We investigate an approach that combines Bayesian modeling of probability distributions of descriptor values of active and database molecules with Kullback-Leibler analysis of the divergence between these distributions. The methodology is used for Bayesian screening and also to predict compound recall rates. In our study, we analyze two fundamental approximations underlying the Bayesian screening approach: the assumption that descriptors are independent of each other and, furthermore, that their data set values follow normal distributions. In addition, we calculate Kullback-Leibler divergence for single descriptors, rather than multiple-feature distributions, in order to prioritize descriptors for screening calculations. The results show that descriptor correlation effects, violating the assumption of feature independence, can lead to notable reduction of compound recall in Bayesian screening. Controlling descriptor correlation effects play a much more significant role for achieving high recall rates than approximating descriptor distributions by Gaussians. Furthermore, Kullback-Leibler divergence analysis is shown to systematically identify descriptors that are the most relevant for the outcome of Bayesian screening calculations.

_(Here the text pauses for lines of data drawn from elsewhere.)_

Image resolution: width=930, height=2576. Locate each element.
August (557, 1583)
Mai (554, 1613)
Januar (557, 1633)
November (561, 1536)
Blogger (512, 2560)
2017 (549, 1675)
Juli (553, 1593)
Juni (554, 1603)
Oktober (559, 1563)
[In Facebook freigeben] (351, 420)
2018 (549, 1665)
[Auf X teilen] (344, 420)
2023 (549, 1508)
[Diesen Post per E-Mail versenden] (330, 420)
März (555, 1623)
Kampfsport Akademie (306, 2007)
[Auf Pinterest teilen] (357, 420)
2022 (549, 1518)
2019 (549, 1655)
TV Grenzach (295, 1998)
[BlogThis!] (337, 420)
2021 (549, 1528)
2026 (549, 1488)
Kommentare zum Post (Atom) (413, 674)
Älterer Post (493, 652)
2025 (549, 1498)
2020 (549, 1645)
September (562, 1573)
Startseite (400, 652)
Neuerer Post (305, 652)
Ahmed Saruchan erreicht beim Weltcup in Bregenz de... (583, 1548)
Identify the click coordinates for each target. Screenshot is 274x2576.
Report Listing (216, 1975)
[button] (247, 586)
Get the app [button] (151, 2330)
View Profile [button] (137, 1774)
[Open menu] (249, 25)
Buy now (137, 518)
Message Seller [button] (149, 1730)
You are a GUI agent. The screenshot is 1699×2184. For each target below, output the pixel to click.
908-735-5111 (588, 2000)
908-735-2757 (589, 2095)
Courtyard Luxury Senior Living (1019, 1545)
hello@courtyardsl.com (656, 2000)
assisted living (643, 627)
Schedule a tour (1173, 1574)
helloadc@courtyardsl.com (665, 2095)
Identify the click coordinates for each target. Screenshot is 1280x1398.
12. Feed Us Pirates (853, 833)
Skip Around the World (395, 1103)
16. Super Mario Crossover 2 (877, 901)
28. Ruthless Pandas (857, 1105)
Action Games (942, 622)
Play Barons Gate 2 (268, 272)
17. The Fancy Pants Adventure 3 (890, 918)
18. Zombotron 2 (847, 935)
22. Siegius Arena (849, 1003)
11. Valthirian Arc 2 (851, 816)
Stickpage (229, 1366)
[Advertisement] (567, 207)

我们研究了一种方法,该方法将活性分子和数据库分子描述符值的概率分布的贝叶斯建模与这些分布之间差异的库尔贝克-莱布勒分析相结合。该方法用于贝叶斯筛选,也用于预测化合物召回率。在我们的研究中,我们分析了贝叶斯筛选方法背后的两个基本近似:描述符相互独立的假设,以及此外它们的数据集值遵循正态分布的假设。此外,我们计算单个描述符的库尔贝克-莱布勒散度,而不是多特征分布的散度,以便为筛选计算确定描述符的优先级。结果表明,违反特征独立性假设的描述符相关效应会导致贝叶斯筛选中化合物召回率显著降低。控制描述符相关效应对于实现高召回率比用高斯分布近似描述符分布起着更为重要的作用。此外,库尔贝克-莱布勒散度分析被证明可以系统地识别与贝叶斯筛选计算结果最相关的描述符。